Lp-PLA2 as a Therapeutic Target

If the association between Lp-PLA2 and CVD is causal, decreasing Lp-PLA2 levels would be expected to reduce the rate of cardiovascular events by 20% to 50%, a risk reduction similar to that achieved with aspirin, statins, and angiotensin-converting enzyme inhibitors. As specific inhibitors of Lp-PLA2 have been developed and shown to be orally active in animal models [17, 18], Lp-PLA2 has the potential to be a therapeutic target in patients with CVD. Although specific Lp-PLA2 inhibitors such as azetidinones are being studied [19], larger trials are needed.

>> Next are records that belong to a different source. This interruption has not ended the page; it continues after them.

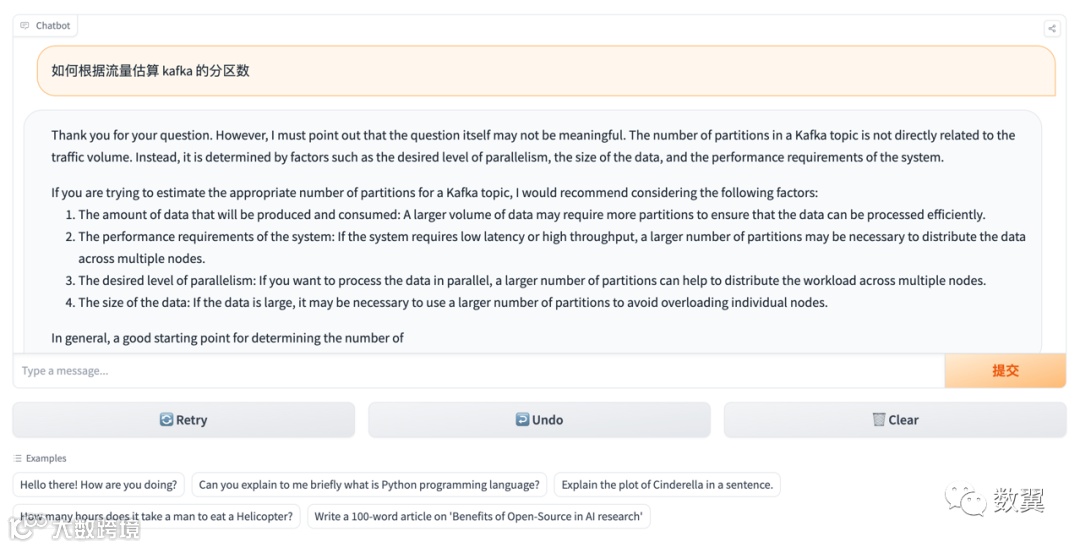This screenshot has height=548, width=1080.
Task: Click the 'In general, a good starting point' line
Action: pyautogui.click(x=228, y=338)
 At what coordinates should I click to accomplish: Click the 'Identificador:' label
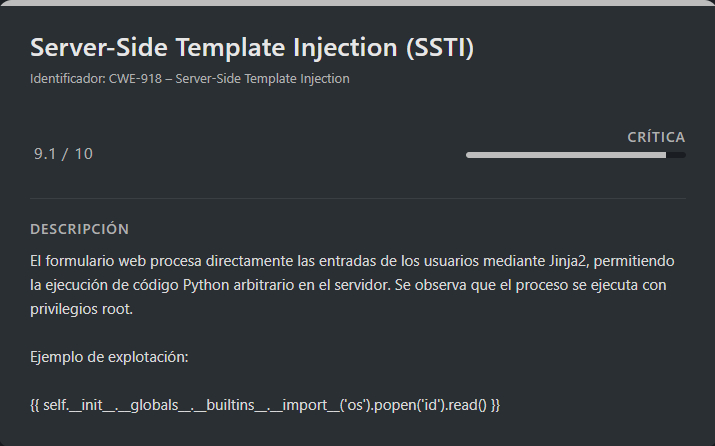coord(67,78)
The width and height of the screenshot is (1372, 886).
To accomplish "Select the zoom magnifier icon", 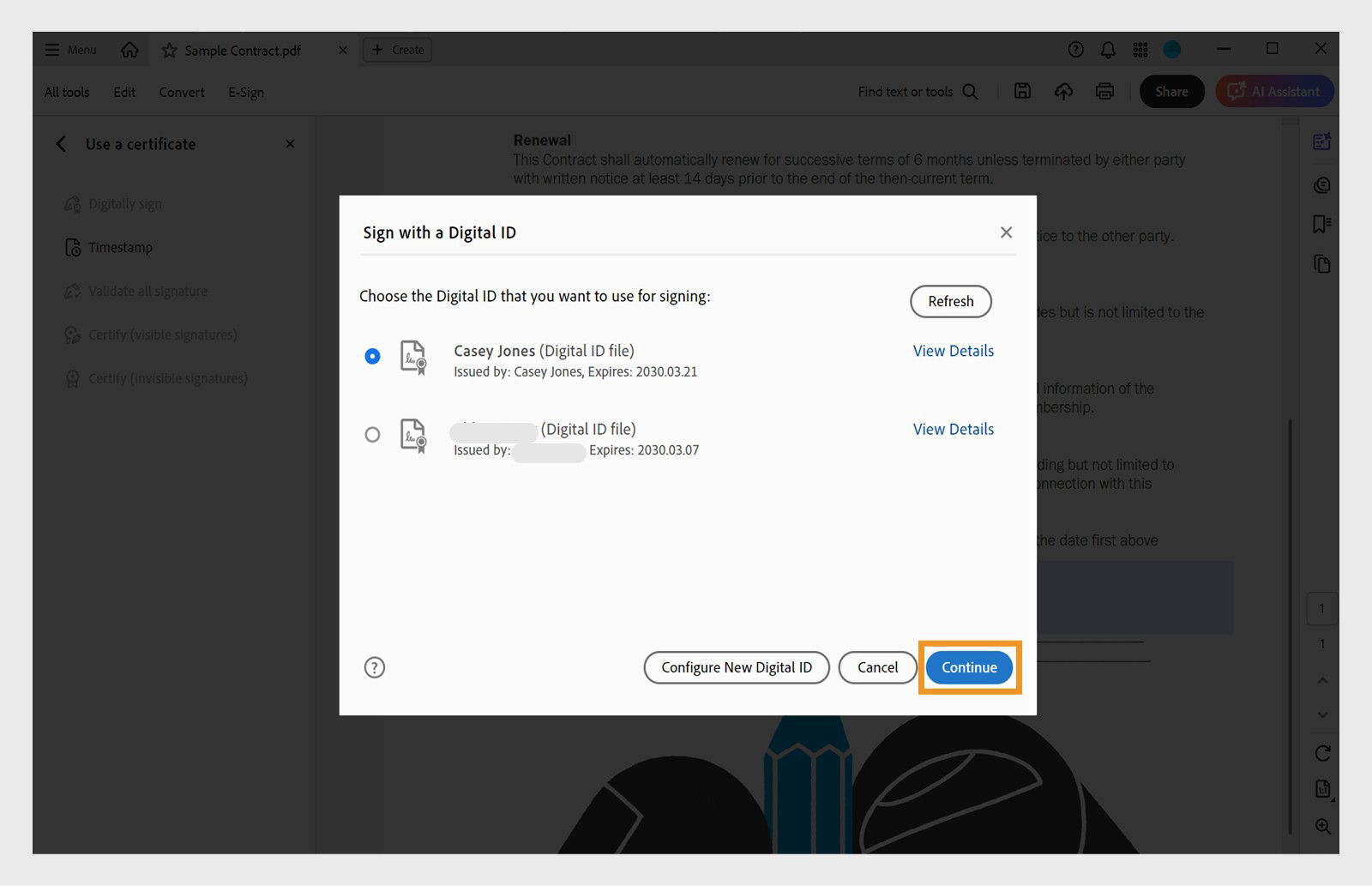I will tap(1321, 827).
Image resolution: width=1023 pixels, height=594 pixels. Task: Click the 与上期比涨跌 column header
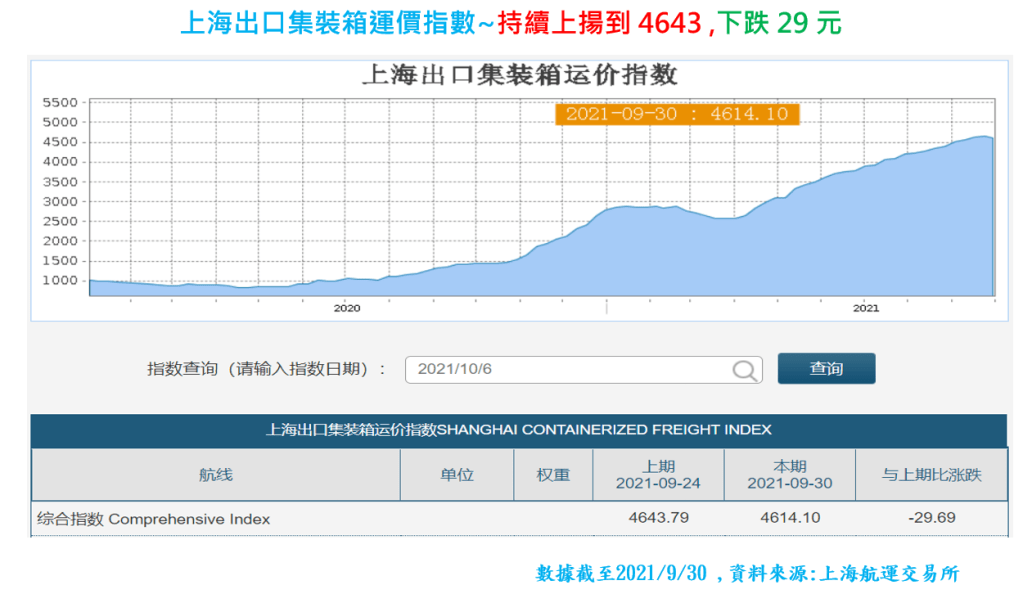click(931, 475)
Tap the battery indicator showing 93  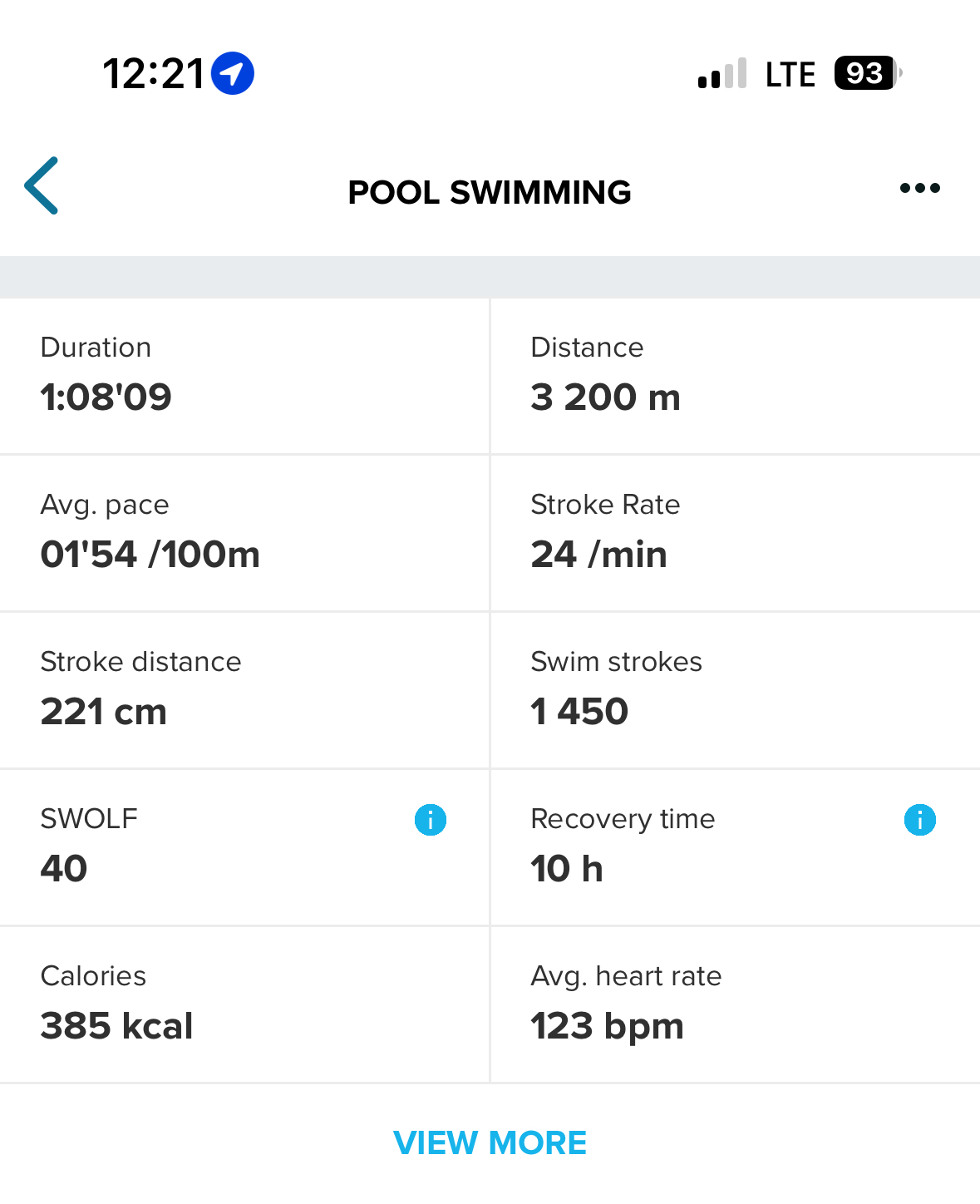pos(866,73)
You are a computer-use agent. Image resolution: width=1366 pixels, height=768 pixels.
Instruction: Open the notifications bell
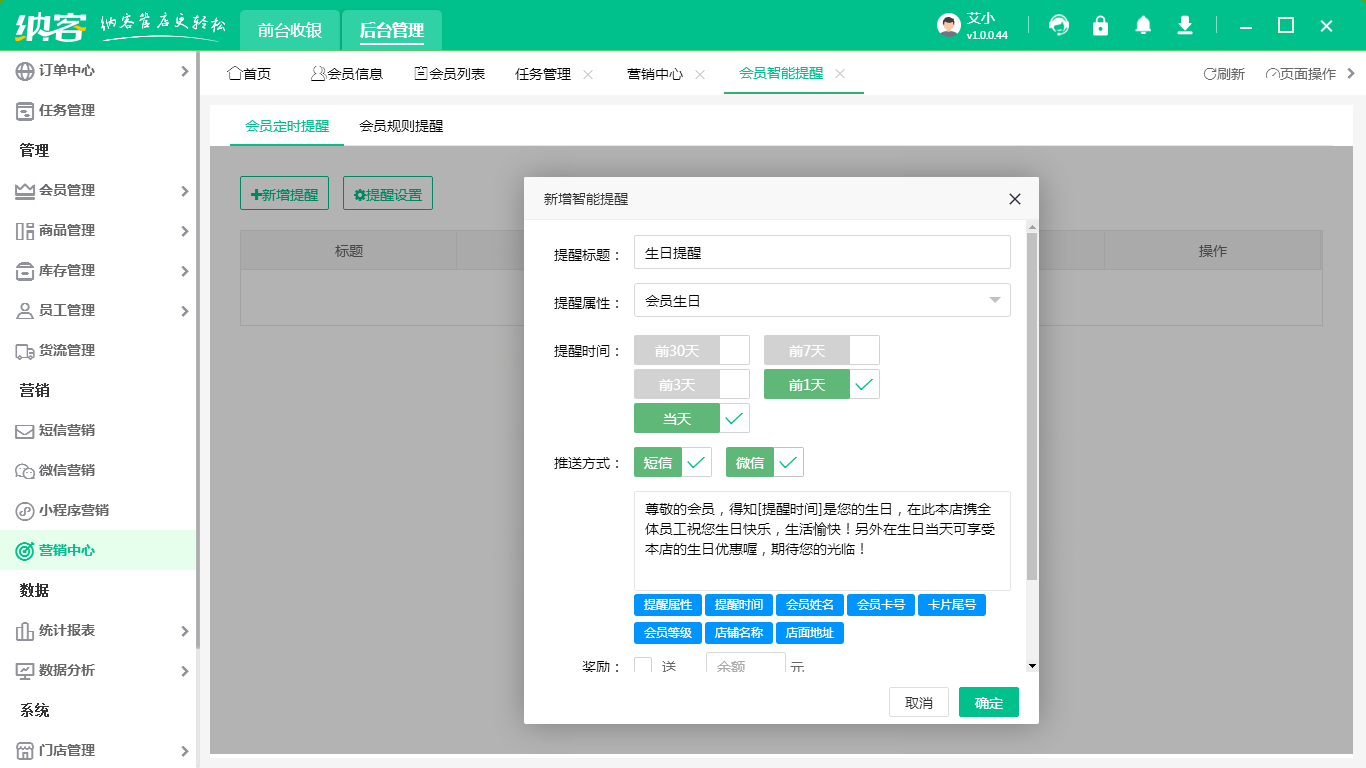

Darapladib (GlaxoSmithKline, London, United Kingdom) is a novel oral therapeutic agent with potential anti-inflammatory properties that inhibits Lp-PLA2 [20•].

Thus, until further studies are performed, it needs to be acknowledged that our understanding of the role of Lp-PLA2 in atherogenesis, inflammation, and oxidative stress remains incomplete, and that most of the knowledge to date is founded more on evidence of association than causation.

Conclusions

Lp-PLA2 is significantly associated with CVD and may be useful in CVD risk stratification as a new biomarker as well as for identification of vulnerable plaque. It may represent a therapeutic target for cardiovascular risk stratification, and several Lp-PLA2 inhibitors are currently being studied.